(EXERCISE DIRECTIONS): Write out the records word for word, with no pictures.

(LISTED RECORDS):
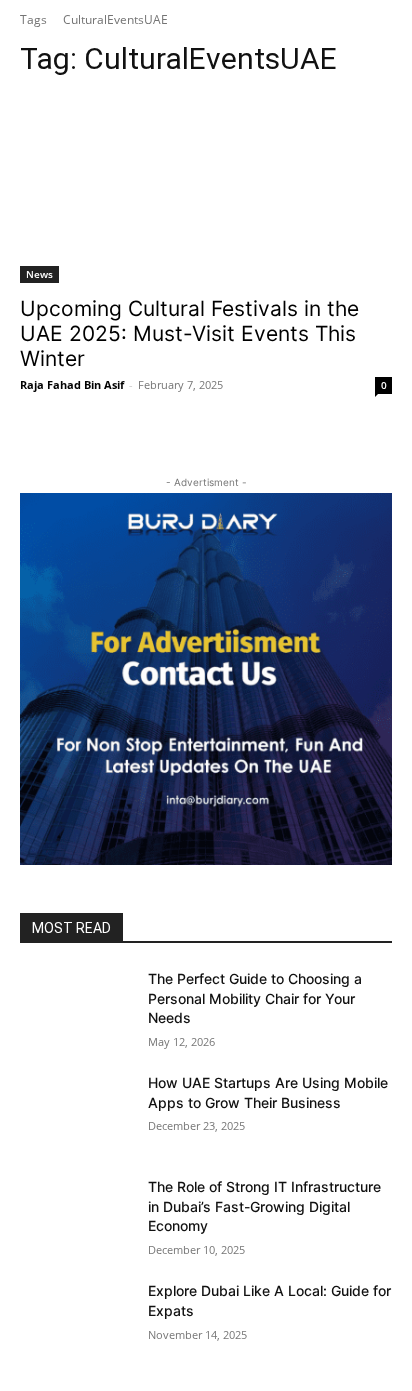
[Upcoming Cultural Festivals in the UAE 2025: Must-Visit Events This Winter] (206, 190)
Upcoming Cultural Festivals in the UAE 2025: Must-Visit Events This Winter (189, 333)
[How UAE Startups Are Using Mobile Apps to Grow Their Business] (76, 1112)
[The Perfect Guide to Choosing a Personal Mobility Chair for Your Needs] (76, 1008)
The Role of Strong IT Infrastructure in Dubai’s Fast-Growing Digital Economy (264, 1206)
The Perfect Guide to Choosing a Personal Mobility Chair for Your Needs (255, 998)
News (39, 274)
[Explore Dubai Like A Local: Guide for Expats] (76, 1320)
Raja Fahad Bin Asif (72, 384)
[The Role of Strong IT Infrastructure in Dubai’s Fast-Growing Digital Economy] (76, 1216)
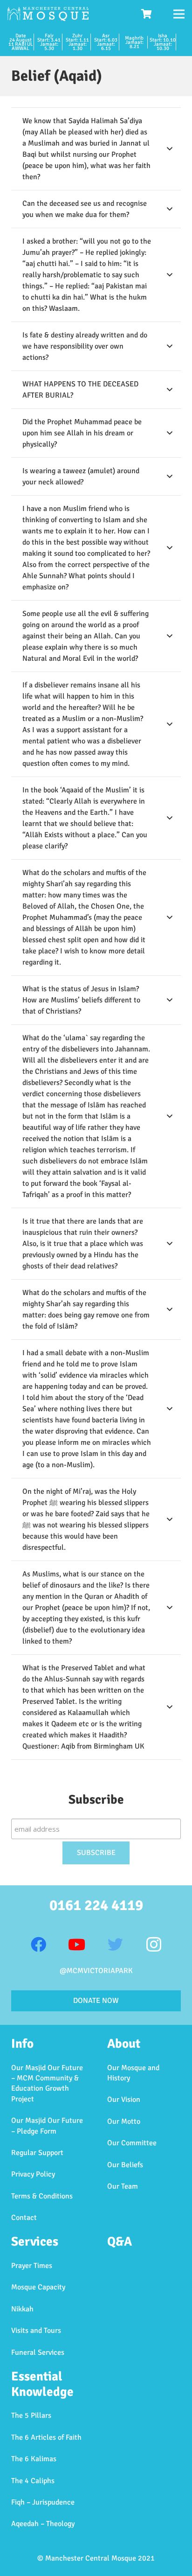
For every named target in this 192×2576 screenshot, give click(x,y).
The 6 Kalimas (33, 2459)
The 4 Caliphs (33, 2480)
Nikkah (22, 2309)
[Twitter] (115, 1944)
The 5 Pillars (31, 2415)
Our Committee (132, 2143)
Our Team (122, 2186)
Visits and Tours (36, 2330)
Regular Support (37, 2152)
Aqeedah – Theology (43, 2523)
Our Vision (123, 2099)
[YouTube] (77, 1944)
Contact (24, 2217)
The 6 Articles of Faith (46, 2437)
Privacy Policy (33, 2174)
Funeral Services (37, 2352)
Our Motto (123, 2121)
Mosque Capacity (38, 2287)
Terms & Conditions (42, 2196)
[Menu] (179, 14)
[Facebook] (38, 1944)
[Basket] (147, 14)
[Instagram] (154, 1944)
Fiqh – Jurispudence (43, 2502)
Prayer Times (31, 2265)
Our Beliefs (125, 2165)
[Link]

(RESULT OF THE TASK):
[Upcoming Cultural Festivals in the UAE 2025: Must-Visit Events This Winter] (206, 190)
Upcoming Cultural Festivals in the UAE 2025: Must-Visit Events This Winter (189, 333)
[How UAE Startups Are Using Mobile Apps to Grow Their Business] (76, 1112)
[The Perfect Guide to Choosing a Personal Mobility Chair for Your Needs] (76, 1008)
The Role of Strong IT Infrastructure in Dubai’s Fast-Growing Digital Economy (264, 1206)
The Perfect Guide to Choosing a Personal Mobility Chair for Your Needs (255, 998)
News (39, 274)
[Explore Dubai Like A Local: Guide for Expats] (76, 1320)
Raja Fahad Bin Asif (72, 384)
[The Role of Strong IT Infrastructure in Dubai’s Fast-Growing Digital Economy] (76, 1216)
For every named target in this 192×2576 screenshot, give click(x,y).
The 6 Kalimas (33, 2459)
The 4 Caliphs (33, 2480)
Nikkah (22, 2309)
[Twitter] (115, 1944)
The 5 Pillars (31, 2415)
Our Committee (132, 2143)
Our Team (122, 2186)
Visits and Tours (36, 2330)
Regular Support (37, 2152)
Aqeedah – Theology (43, 2523)
Our Vision (123, 2099)
[YouTube] (77, 1944)
Contact (24, 2217)
The 6 Articles of Faith (46, 2437)
Privacy Policy (33, 2174)
Funeral Services (37, 2352)
Our Motto (123, 2121)
Mosque Capacity (38, 2287)
Terms & Conditions (42, 2196)
[Menu] (179, 14)
[Facebook] (38, 1944)
[Basket] (147, 14)
[Instagram] (154, 1944)
Fiqh – Jurispudence (43, 2502)
Prayer Times (31, 2265)
Our Beliefs (125, 2165)
[Link]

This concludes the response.